Mrs. Roy Sischo has help from her neighbor ladies this week.  The ladies have been helping Mrs. Sischo strip goose feathers as it is the time of the year for preparing to make new pillows and feather ticks for winter.


Frank E. Brown, jeweler, announces the opening of his new store in the Neillsville Bank building.  It will be one of the finest stores of its kind in this part of the state and splendid addition to Neillsville’s business district.  With the exception of two years spent in World War I, Brown has been continuously in business here since 1915.  During that time, he has gradually expanded his business until it now ranks with the best in Central Wisconsin.  Brown returned last week from a buying trip with a large stock of new, low priced merchandise for his new store opening.


The “fightingest” football Neillsville has seen in many years broke the long chain of defeats on Saturday afternoon.  Playing at the Fairgrounds, Coach Anderson’s men ripped Medford’s team to shreds and carried away the long end of a 12 to 7 score.  The locals began battling from the second the first whistle sounded.  Had it not been for Medford intercepting a pass in the opening stanza, the score would have been 12 to 0.  So vicious did the Neillsville team charge, tackle and block that four Medford men had to be carried from the field, not to return.


A new star, Mitchell Whiterabbit, appeared in the backfield for Neillsville and along with Lowell Schoengarth; both proved the sensations of the afternoon.  Schoengarth carried the ball over for the two touchdowns and after the game was elected to be captain of next year’s football team.
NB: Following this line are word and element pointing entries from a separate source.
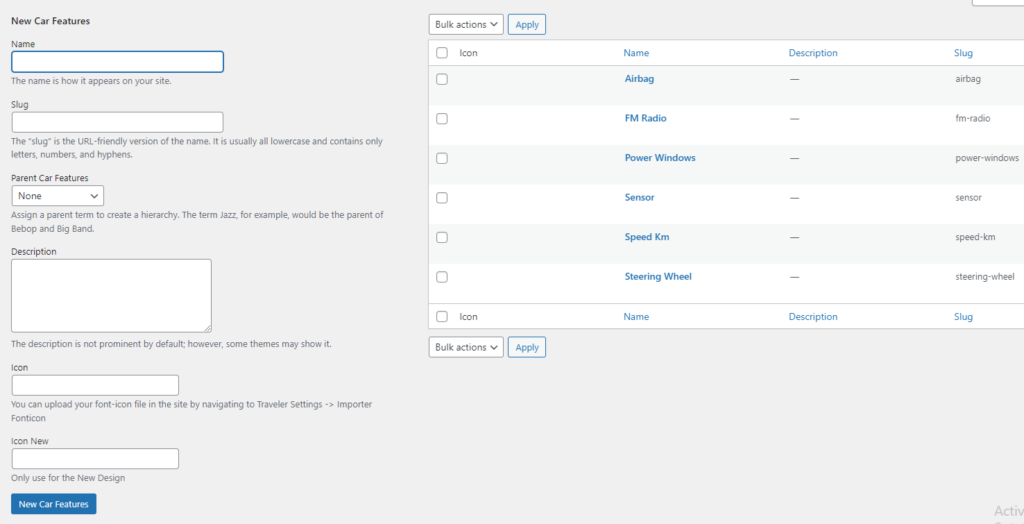Image resolution: width=1024 pixels, height=524 pixels.
Task: Expand the top Bulk actions dropdown
Action: (x=466, y=25)
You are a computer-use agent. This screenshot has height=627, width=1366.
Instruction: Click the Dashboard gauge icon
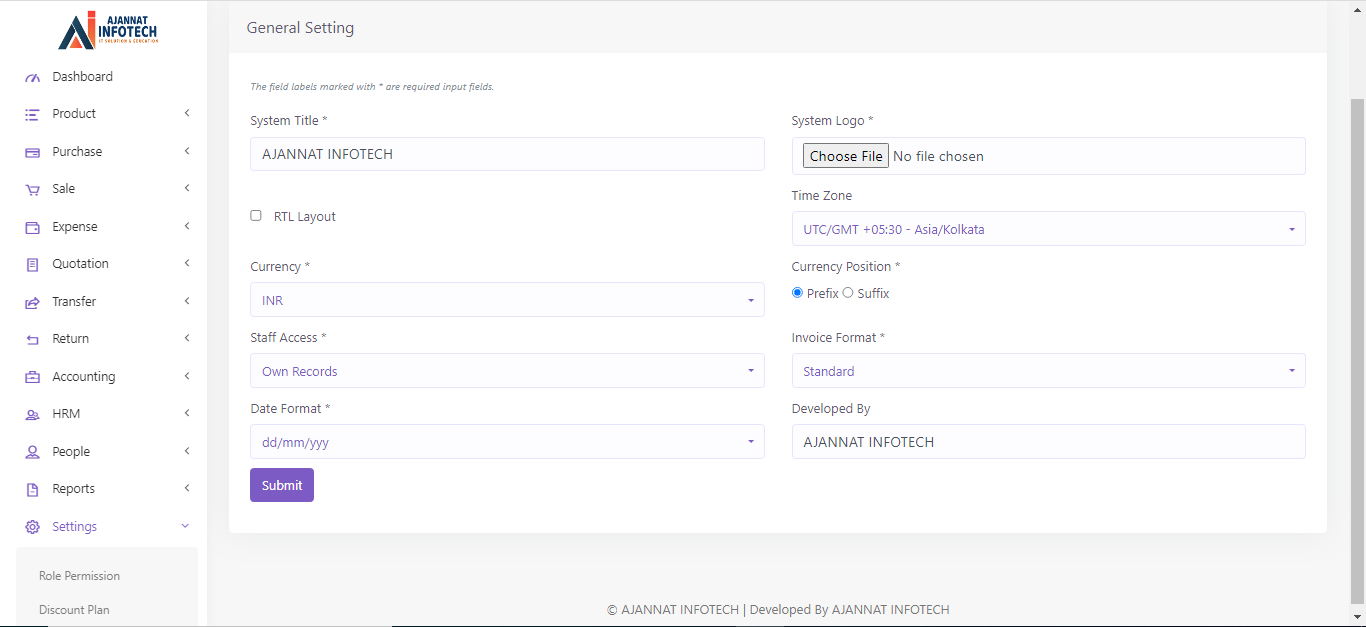[x=32, y=77]
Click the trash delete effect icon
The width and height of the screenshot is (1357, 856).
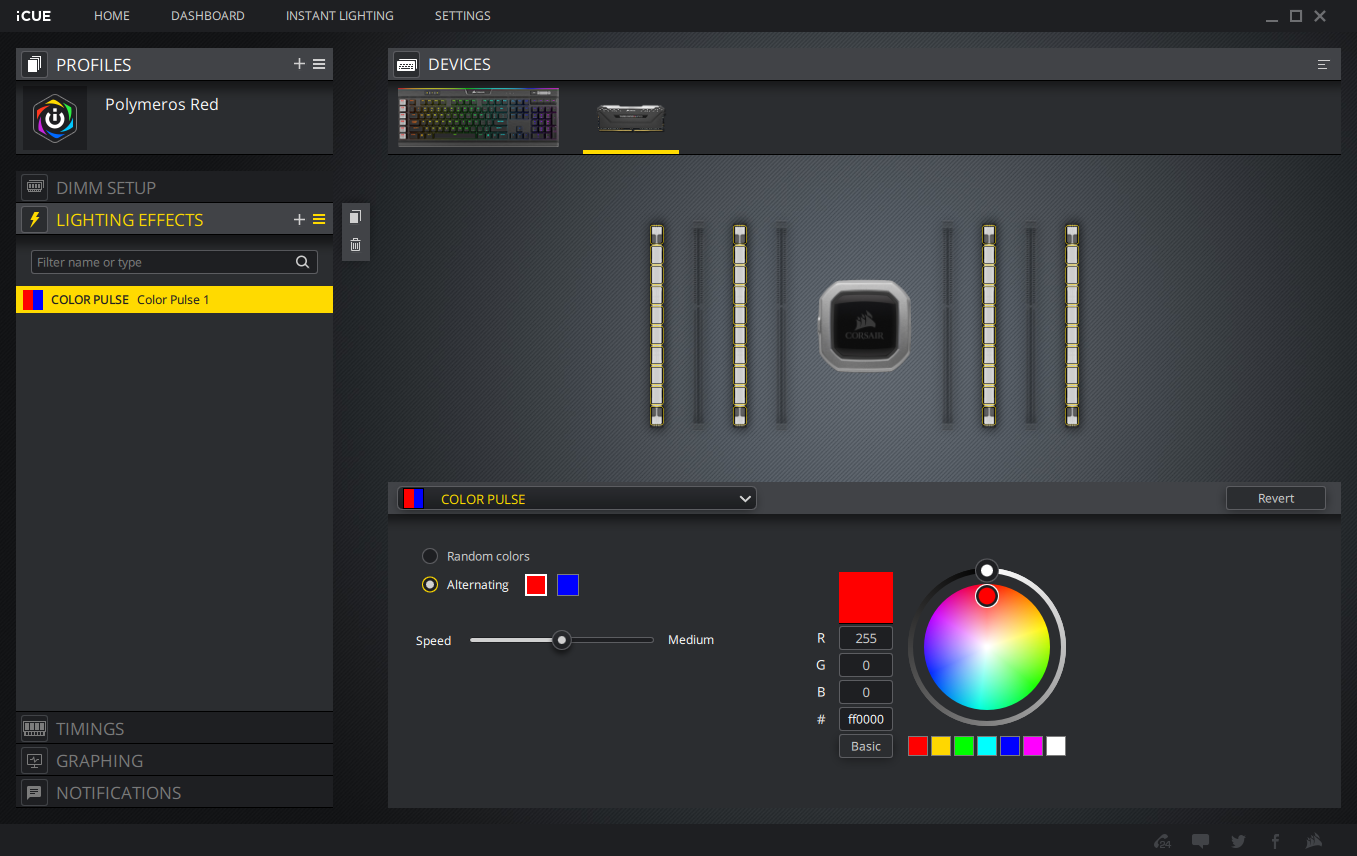tap(355, 245)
The reflection from the open door of a coal stove in the Service Company’s quarters on the third floor on the armory was mistaken for a fire on Monday night.  As a result, an alarm was turned in which brought the Neillsville Fire Department to the scene at a cost of $10 to the city.  This is the third for a total cost of $30 to the city.  The stove is said to be an old fashioned one requiring that the door be kept open, similar to the railroad depot stoves.